Every new mother, me included, thinks that their experience of motherhood is earth-shatteringly unique and that their insights into nappies and breast-feeding offer a truth that the writers of baby-care books and all the mothers who came before them (particularly their own) are in a conspiracy to deny.
Fortunately, we tend only to share our thoughts on sore perineums and sorer breasts with our closest friends and members of our post-natal groups. Unfortunately, in 1991 a group of Canadian actresses who had recently given birth decided to share their experiences with the world.
The result is Mum's the Word, a show so toe-curlingly inane, reactionary and embarrassing that, by the interval, I was not only entertaining fantasies of mass matricide but considering the death penalty for those committing crimes against hilarity.
This is the Vagina Monologues for the permanently engorged, with naked women streaking across the stage spraying fake breast milk and substituting talk about shit (their infant's not their own) for talk about sex (mothers, as we are constantly reminded, are just too exhausted to have sex).
In its attempts to shatter some myths and stereotypes about motherhood, the show merely sets up others. Imogen Stubbs tells us that her brain has turned to "mush" but it is the script that shows no signs of being able to support intelligent life.

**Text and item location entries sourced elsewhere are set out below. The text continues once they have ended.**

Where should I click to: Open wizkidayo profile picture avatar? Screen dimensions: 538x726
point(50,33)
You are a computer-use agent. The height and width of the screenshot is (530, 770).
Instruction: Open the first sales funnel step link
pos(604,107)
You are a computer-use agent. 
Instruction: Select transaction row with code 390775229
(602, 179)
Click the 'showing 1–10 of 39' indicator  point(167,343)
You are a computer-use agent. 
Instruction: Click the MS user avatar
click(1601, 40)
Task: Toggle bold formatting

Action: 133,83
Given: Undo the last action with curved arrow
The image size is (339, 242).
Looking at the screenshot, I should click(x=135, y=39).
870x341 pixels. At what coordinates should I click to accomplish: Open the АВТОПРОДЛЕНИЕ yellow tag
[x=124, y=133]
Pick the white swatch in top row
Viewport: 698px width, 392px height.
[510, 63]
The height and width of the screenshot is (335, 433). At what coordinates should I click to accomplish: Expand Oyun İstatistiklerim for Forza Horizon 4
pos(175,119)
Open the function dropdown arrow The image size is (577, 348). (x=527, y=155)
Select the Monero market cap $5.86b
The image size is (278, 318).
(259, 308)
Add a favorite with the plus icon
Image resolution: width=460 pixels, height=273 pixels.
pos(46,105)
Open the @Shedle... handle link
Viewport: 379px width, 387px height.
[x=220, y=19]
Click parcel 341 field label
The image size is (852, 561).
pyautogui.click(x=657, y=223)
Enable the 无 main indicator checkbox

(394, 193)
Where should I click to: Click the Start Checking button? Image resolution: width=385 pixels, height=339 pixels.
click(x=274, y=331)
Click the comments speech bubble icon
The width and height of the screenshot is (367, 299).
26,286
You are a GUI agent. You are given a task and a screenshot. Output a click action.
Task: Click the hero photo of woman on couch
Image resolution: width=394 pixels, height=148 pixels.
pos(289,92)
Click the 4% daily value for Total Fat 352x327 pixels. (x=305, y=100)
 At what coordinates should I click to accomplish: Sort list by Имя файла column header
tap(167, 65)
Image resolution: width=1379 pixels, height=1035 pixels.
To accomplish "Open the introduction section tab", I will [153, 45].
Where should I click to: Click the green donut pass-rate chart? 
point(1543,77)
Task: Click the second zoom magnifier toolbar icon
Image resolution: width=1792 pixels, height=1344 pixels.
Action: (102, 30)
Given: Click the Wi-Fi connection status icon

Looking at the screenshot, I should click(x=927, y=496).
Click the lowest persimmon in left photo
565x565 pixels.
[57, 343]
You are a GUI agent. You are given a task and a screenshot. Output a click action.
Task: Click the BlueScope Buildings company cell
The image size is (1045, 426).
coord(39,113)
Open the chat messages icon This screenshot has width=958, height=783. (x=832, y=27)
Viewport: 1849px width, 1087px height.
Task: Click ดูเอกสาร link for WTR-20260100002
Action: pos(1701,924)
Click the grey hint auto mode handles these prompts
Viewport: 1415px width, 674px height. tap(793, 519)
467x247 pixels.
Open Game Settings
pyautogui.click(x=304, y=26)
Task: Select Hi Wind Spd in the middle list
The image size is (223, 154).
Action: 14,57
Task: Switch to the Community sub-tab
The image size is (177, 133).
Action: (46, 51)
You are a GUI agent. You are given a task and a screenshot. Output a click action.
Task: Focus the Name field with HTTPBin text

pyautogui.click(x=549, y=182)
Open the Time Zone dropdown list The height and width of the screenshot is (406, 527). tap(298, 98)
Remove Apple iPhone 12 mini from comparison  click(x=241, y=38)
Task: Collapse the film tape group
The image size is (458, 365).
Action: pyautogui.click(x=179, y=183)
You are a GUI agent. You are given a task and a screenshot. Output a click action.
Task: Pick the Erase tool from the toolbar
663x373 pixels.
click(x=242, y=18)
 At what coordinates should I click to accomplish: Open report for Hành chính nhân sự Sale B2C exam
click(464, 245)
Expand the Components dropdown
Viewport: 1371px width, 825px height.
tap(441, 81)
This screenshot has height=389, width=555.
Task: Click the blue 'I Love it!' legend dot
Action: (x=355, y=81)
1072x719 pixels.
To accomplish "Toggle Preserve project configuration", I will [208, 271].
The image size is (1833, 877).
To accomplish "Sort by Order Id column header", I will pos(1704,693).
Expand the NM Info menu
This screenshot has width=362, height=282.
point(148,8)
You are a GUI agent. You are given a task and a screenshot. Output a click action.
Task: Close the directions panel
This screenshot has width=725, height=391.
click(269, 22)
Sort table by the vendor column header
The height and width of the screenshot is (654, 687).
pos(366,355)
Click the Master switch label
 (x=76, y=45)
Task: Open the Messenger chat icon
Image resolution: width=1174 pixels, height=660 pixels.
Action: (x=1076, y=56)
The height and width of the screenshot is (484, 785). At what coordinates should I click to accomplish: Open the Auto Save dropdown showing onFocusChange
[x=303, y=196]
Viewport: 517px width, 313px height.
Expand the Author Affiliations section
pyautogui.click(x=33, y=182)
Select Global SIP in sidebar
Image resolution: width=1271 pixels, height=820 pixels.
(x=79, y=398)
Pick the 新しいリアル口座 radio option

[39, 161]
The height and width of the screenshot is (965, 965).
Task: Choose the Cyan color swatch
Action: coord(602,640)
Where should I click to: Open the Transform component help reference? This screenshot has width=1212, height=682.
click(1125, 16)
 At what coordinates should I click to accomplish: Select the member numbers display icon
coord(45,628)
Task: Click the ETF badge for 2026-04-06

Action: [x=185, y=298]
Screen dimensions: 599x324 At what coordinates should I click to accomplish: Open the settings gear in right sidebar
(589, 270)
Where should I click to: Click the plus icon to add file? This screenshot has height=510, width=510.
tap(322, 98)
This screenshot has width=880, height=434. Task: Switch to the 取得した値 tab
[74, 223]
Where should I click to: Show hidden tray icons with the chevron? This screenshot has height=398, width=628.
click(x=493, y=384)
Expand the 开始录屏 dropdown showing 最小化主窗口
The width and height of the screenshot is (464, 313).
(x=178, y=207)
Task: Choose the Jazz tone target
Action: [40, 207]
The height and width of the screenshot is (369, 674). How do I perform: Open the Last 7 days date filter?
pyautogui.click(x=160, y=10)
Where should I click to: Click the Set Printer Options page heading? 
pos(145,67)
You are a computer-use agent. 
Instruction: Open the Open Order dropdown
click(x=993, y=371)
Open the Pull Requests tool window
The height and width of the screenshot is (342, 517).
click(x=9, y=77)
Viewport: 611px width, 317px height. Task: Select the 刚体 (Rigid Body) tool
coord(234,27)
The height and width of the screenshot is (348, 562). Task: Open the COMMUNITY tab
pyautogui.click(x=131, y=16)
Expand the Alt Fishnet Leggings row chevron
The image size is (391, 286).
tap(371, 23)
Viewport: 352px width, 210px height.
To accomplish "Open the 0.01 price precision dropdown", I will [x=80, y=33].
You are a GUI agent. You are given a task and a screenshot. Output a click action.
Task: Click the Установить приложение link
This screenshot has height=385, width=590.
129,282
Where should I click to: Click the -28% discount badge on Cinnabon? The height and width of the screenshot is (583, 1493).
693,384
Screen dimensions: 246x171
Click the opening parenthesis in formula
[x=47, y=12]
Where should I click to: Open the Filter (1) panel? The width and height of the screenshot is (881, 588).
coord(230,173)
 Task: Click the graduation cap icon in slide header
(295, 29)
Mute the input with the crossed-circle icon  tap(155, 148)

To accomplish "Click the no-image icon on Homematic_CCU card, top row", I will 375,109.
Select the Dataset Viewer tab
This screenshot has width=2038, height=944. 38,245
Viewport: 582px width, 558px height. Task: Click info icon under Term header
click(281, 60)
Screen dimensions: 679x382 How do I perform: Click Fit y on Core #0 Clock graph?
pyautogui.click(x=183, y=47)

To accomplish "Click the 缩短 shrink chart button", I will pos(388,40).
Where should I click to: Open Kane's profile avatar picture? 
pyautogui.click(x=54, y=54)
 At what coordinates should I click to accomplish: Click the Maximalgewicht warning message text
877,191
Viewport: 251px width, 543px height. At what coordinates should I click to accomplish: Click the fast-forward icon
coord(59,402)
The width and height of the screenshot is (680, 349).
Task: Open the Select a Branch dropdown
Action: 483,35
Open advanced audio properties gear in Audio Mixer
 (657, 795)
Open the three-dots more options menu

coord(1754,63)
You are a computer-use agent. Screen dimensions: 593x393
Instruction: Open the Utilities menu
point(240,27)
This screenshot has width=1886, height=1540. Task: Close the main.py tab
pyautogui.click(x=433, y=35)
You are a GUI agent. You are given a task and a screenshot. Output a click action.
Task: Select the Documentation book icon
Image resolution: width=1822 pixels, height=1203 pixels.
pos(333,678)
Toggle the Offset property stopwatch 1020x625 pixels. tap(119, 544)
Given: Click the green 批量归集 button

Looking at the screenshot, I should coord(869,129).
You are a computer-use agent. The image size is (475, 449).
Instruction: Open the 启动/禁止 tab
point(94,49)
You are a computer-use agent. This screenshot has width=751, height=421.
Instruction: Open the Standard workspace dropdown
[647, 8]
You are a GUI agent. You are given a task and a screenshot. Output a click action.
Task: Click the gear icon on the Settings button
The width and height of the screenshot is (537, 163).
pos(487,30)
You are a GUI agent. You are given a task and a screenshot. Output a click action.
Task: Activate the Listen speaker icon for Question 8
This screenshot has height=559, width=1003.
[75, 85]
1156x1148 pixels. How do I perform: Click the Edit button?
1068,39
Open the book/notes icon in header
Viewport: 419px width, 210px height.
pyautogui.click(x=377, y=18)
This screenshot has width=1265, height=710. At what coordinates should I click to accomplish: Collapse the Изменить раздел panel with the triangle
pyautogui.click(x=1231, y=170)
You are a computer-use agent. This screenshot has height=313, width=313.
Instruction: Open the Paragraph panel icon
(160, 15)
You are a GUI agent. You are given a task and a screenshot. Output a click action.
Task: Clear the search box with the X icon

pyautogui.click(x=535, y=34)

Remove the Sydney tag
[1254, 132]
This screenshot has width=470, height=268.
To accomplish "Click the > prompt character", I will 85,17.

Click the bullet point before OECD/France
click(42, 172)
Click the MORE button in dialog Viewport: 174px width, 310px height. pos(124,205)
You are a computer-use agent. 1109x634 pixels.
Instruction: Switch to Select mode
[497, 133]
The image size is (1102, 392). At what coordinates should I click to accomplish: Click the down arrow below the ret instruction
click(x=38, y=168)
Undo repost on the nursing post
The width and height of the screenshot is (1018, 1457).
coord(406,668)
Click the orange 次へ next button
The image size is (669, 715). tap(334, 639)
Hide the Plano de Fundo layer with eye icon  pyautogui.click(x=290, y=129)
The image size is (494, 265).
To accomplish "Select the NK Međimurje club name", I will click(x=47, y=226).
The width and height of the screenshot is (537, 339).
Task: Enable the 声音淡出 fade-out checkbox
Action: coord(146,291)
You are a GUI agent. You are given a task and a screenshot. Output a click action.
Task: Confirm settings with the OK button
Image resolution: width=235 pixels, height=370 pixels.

Like The Vagina Monologues, the play exists in a naughty-but-nice pastel world (bonny babies bounce above the stage on cloud nests) and is coy even as it pretends to be rude. The sexual politics of the piece belongs to the 1950s; its emotional and social scope never extends beyond the concerns of fully paid-up members of the National Childbirth Trust living in the more affluent parts of the Home Counties.
The show has apparently had worldwide success, which might say something about the comedy of recognition but says more about how women collude in their enslavement. Mothers of the world unite. Boycott this show; you have everything to lose, including your brains.